たら走る

マラソン・トレラン中心の雑記ブログ

マラソンにおけるハンガーノック対策

フルマラソンにおいて30kmの壁の原因とも言われるハンガーノック。

 

ハンガーノックとは何か

どのような症状が起きるか

対策

予兆

 

について解説していきます。

 

ハンガーノックとは何か

長時間体を動かすことで、エネルギーとして体内に貯蔵されている糖質が枯渇してしまい、極度の低血糖状態に陥ってしまうのがハンガーノックです。

言い換えれば、お腹が空いて動けない状態。

登山なんかではシャリバテとも言います。

1度ハンガーノックを起こしてしまうと、糖質を体内に取り入れるエネルギーすらも枯渇しているので、なかなか回復しません。ハンガーノックになる前に糖質を摂取することが大切です。

 

走ることによって消費するエネルギーは

体重(kg)×走行距離(km)=エネルギー(kcal)

この計算式で簡単に計算できます。実は、走るスピードは消費エネルギーに関係してきません。

 

例えば体重60kgの人がフルマラソンを走るのであれば、

60kg×42.195km=2,531.7kcal

 

フルマラソンで消費するエネルギーは約2500kcalと計算できました。

 

対して体内に貯蔵できる糖質は2000kcalとされており、500kcalのエネルギーが不足します。

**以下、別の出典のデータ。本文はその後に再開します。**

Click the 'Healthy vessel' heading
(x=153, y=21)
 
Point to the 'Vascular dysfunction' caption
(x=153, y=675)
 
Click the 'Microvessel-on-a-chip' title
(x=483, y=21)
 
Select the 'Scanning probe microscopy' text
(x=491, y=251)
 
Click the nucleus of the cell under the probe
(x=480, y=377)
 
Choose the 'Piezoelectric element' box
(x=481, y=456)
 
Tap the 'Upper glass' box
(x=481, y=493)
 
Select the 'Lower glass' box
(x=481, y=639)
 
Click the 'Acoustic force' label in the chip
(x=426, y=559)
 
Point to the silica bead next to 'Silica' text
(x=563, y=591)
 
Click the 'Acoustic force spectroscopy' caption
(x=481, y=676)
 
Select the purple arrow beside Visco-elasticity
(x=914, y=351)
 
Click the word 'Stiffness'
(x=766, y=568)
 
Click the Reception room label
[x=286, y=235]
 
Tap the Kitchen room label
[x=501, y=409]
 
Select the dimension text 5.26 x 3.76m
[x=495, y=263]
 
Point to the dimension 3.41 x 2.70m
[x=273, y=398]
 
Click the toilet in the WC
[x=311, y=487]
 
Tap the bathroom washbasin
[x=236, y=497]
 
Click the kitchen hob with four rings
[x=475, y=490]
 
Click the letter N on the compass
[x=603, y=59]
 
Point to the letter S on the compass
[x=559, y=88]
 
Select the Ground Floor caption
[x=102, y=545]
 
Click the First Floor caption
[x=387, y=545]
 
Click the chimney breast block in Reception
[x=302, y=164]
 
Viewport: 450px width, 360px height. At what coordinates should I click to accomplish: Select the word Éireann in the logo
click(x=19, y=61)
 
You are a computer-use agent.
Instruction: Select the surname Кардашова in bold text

この、エネルギーが足りていない状況がハンガーノックを引き起こしてしまいます。

 

体内に貯蔵された糖質2000kcalで走れる距離は、33.3km。フルマラソンにおいて辛くなってくる距離である、通称「30kmの壁」と重なる距離であることから、これらの壁の原因の1つはハンガーノックといわれています。

 

 

 

ハンガーノックの症状

ハンガーノックの症状は、一般的に

・体が重く動かなくなる

・手足が痺れる

・頭がぼーっとする

といったものがあげられます。

 

個人的には、

・虚脱感

・走るのに使う主要な筋肉の痛み

・動きが緩慢になる(掌をグー、パーと1分くらい続けてると、段々と動かなくなるあの感じ)

・やる気が出なくなる

・もう一歩も歩けない

を感じます。

 

いずれにせよ、マラソンレース中には、大幅なペースダウンとして顕著に現れます。

 

 

ハンガーノック対策

①レース中の糖質補給

ハンガーノックになる前に、計画的に糖質を摂取することが大切です。

 

ハンガーノックになると、糖質を体内に取り入れるエネルギーすらも枯渇しているので、なかなか回復しません。

 

なので、ハンガーノックになる前に糖質を摂取します。

 

 

②オーバーペースを避ける

体を動かす際のエネルギー源は糖質だけではなく、脂肪もあります。

 

早く走る・瞬発的な力・無酸素運動にはエネルギー合成に糖質を優位に利用し、

遅く走る・持続的な力・有酸素運動といったものにはエネルギー合成に脂肪を優位に利用するのです。

 

糖質と脂肪はどちらか一方を利用してエネルギーにしているのではなく、両方同時に利用しています。どちらを優位に利用しているか、比率が違ってくるのです。

 

この糖質と脂肪を利用するバランスは、走るペースが早いほど糖質寄りになります。オーバーペースはハンガーノックに繋がりやすくなるわけです。

 

心拍数が高い場合でも糖質が優位に利用されますので、走るペースと共に心拍数も指標にオーバーペースになっていないか確認しておくと良いでしょう。

 

 

③脂肪をエネルギーに変換しやすい体に鍛える

 

体内に貯められるエネルギー量はどのくらいかご存知ですか?

糖質の場合…最大2000kcal程度

脂肪の場合…脂肪1kg当たり7200kcal

断然脂肪の方が体に蓄えられるわけです。

 

体重60kg体脂肪率10%の人は、

6kgの脂肪、43200kcal分ものエネルギーを蓄えています。

これは、フルマラソン17回以上走れる計算になります。

この脂肪を優位に利用しない手はないですよね。

 

脂肪を優位にエネルギーへ変換させる体質にするには、空腹状態でランニングするというトレーニング方があります。

 

朝起きて、何も食べないでそのままランニングをします。そうすると、寝てる間に飢餓状態となった体内の糖質は枯渇するので、脂肪をエネルギーとして利用するようになるという理論。

 

このトレーニングはかなりきついです。ハンガーノックに陥る可能性が高いですので、糖質をいつでも摂取できるように準備しておくのが好ましいでしょう。

 

他にも、普段の食事から糖質の摂取量を少なくしたり、血糖値が上がりにくくなるよう、野菜を先に食べるベジファーストや白米ではなく玄米を食べるようにするなどの方法もあります。

 

ハンガーノックになる前兆・予兆

ハンガーノックに陥ってしまうと、走れなくなるだけではなく、回復するまでに時間がかかるし、疲労度も増してしまいます。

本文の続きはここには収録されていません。